• **Task requirements**: Reproduce exactly the lines below from the one containing "Reactores - agitadores (274, 2406)" through the one containing "Contáctenos (44, 2133)", including both, and nothing else.

***** Listed records

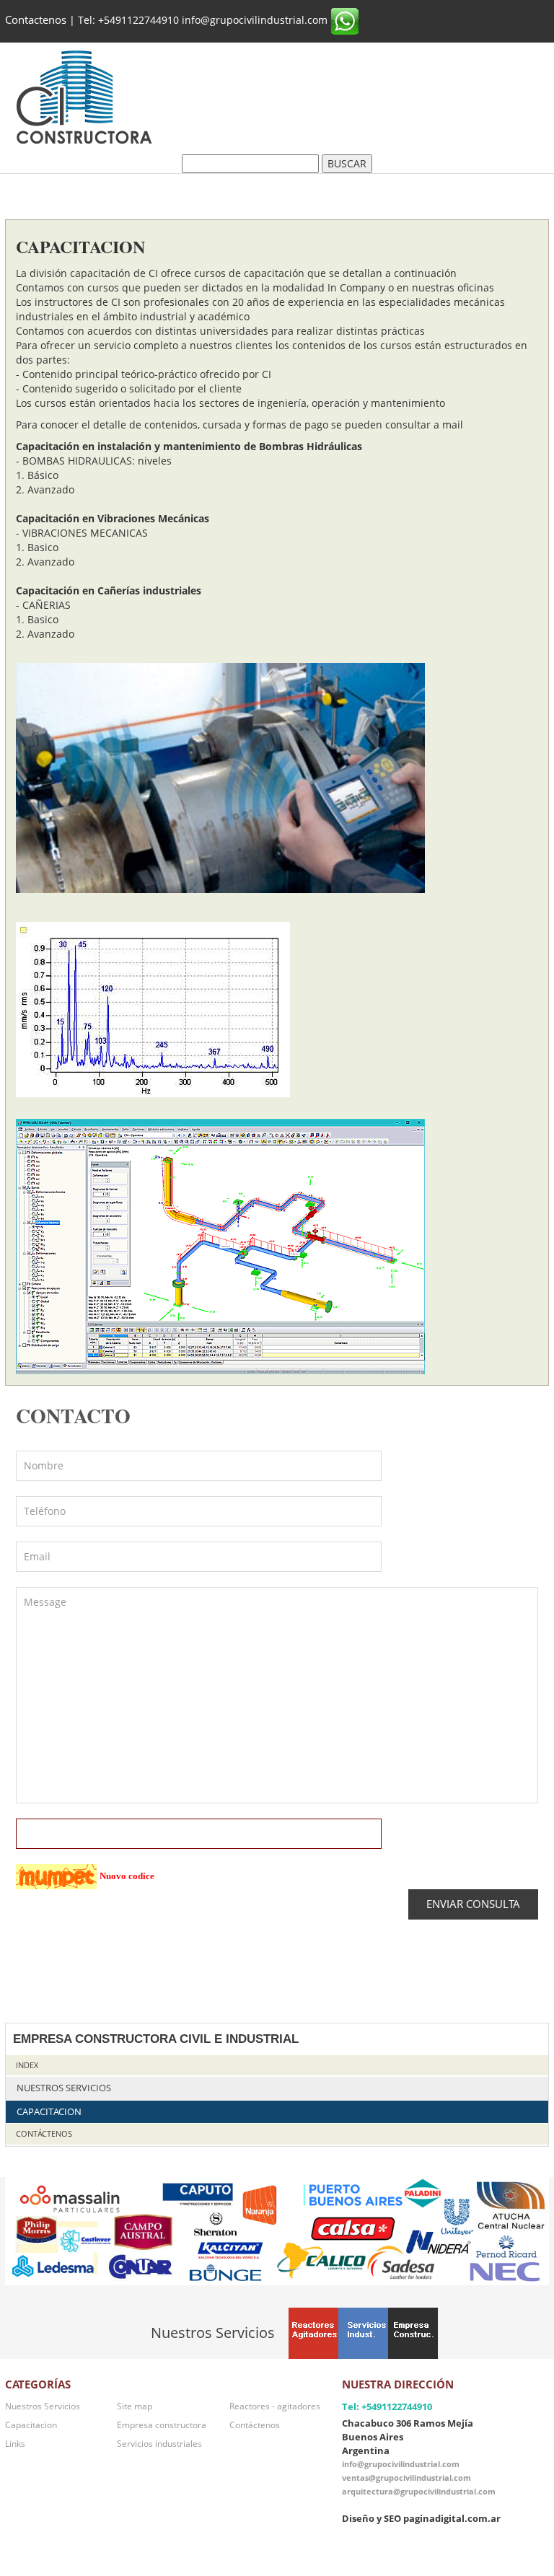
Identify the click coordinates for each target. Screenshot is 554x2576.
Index (27, 2065)
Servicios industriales (159, 2443)
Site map (134, 2406)
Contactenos (35, 19)
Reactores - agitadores (274, 2406)
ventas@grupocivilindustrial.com (406, 2477)
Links (15, 2443)
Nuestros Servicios (64, 2088)
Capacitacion (49, 2112)
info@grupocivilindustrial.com (401, 2463)
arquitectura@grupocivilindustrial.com (419, 2491)
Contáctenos (44, 2133)
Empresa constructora (161, 2424)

**********

• **Answer to the exercise**:
Reactores - agitadores (274, 2406)
ventas@grupocivilindustrial.com (406, 2477)
Links (15, 2443)
Nuestros Servicios (64, 2088)
Capacitacion (49, 2112)
info@grupocivilindustrial.com (401, 2463)
arquitectura@grupocivilindustrial.com (419, 2491)
Contáctenos (44, 2133)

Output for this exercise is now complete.